AMISTAD PELIGROSA
Ruperto con el cabello despeinado y la barba crecida,
atravesó el largo pasadizo de la casa, con el antebrazo se limpió el sudor, el
sol estaba en todo su esplendor.
-
¡Muchacho, sírveme algo de comer! - exclamó al
ingresar al comedor dirigiéndose al inesperado visitante de turno.
Pancho, bordeaba los once años, cada vez que su madre
viajaba a la capital a visitar a sus hermanos mayores, quedaba bajo la custodia
de su tío materno. En la realidad, era a la inversa. La casa era inmensa, de
adobe y enseres escasos, llena de telarañas y ausente de toques femeninos.
Ruperto, presentaba algunos signos de decrepitud, sus setenta y tantos años,
habían hecho mella en su espalda curvada. Nunca se casó o tuvo descendencia, su
único familiar que le quedaba era Gloria, la madre de Pancho.
-
¿me sirves otro poco?, el estofado de pollo está
en su punto.
Pancho se volvió. Era enclenque aún, de ojos vivaces y nariz
ancha. Cada vez, que su madre se ausentaba, libraba una batalla, con llanto
incluido, para no acercarse a aquella casa. Al ser huérfano de padre, la única
alternativa siempre era que se quede con el tío Ruperto.
-
Tío, lo siento, no hay más presas. En tu plato
te puse dos. - replicó.
Aseó la vieja vajilla y se retiró hacia el patio. Había un
enorme árbol de caucho, una de sus ramas chocaba con una calamina del techo de
la casa vecina, se trepó, caminó por los alrededores, husmeando sin saber que
buscaba, deslizándose hasta descubrir un tragaluz donde hacía falta un vidrio. Al
asomar la cabeza por el agujero, una señora obesa estaba descansando en su cama,
al percatarse de su presencia, dijo: “Te gustaría ver mi bizcocho”. Pancho regresó
en el acto a la casa. “Porqué me suceden esas cosas “, pensó, mientras bajaba
por las ramas del árbol.
Lo que más le aterrorizaba era la llegada de la noche, con
ella la casa era invadida por insectos, roedores y murciélagos, habituales
y ocasionales visitantes. Su cama, un oxidado catre de fierro con colchón de
paja, se convertía en hamaca al sentir su frágil cuerpo. En una amplia
habitación que hacía las veces de dormitorio, las dos camas estaban contiguas. El
tío se acostaba temprano y arrastraba con él, a su sobrino.

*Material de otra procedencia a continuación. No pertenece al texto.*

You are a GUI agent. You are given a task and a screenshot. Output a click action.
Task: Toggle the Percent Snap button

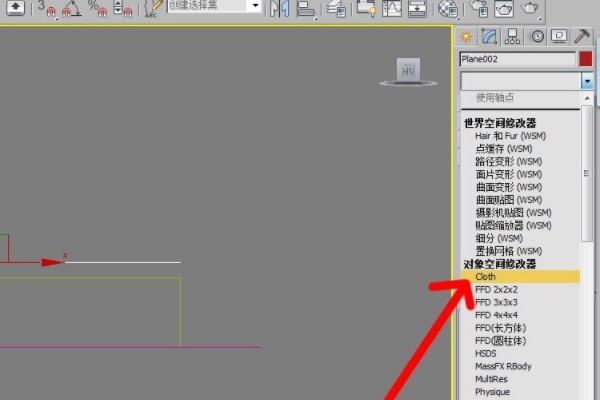coord(98,8)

Apagaba el mechero
y todo quedaba envuelto en la oscuridad.
Pancho se cubría con la frazada desde la cabeza a los pies, la
visibilidad era nula, los ruidos que llegaban a sus oídos, hacían que su miedo
se multiplique, Al costado, su tío no paraba de darse vueltas, mientras pronunciaba
frases ininteligibles.
-
¡Deja de joder !, ¡Quiero dormir, carajo! –
vociferaba
-
Tío, ¿Qué pasa?, ¿A quién le hablas? - preguntó
el joven tímidamente.
-
Nada, hijo duérmete, nomás. El maldito diablo está
jalándome las patas, quiere que me levante para jugar a las cartas- respondió
sin titubear.
Después de recibir semejante respuesta. Pancho comenzó a
temblar, un frío helado cubrió su cuerpo. Al costado suyo, tenía al mismo
satanás, fastidiando a su tío, y si después decidía molestarlo a él, pensó.
Quería gritar, salir corriendo, pero no sabía a donde ir. Se agarró con fuerza
de la frazada, su corazón latía a mil.
-
Pancho, no te preocupes, ya se fue. Siempre le
gano al póquer, me aburre jugar con él -dijo el tío.
Pancho murmuró algo, a los pocos minutos, la habitación fue
sacudida por los ronquidos de su compañero de turno. Conciliar el sueño era imposible.
Cada ruido extraño lo percibió. Poco a poco, los primeros rayos del amanecer
entraron por la ventana del salón. Recién logró conciliar el sueño. Había
logrado superar la primera noche, aún restaban tres semanas, hasta el retorno
de su madre, debía lograrlo, tenía que hacerlo, no tenía elección.
Pobre pancho!, sus noches terribles con el tío eran torturas al dormir.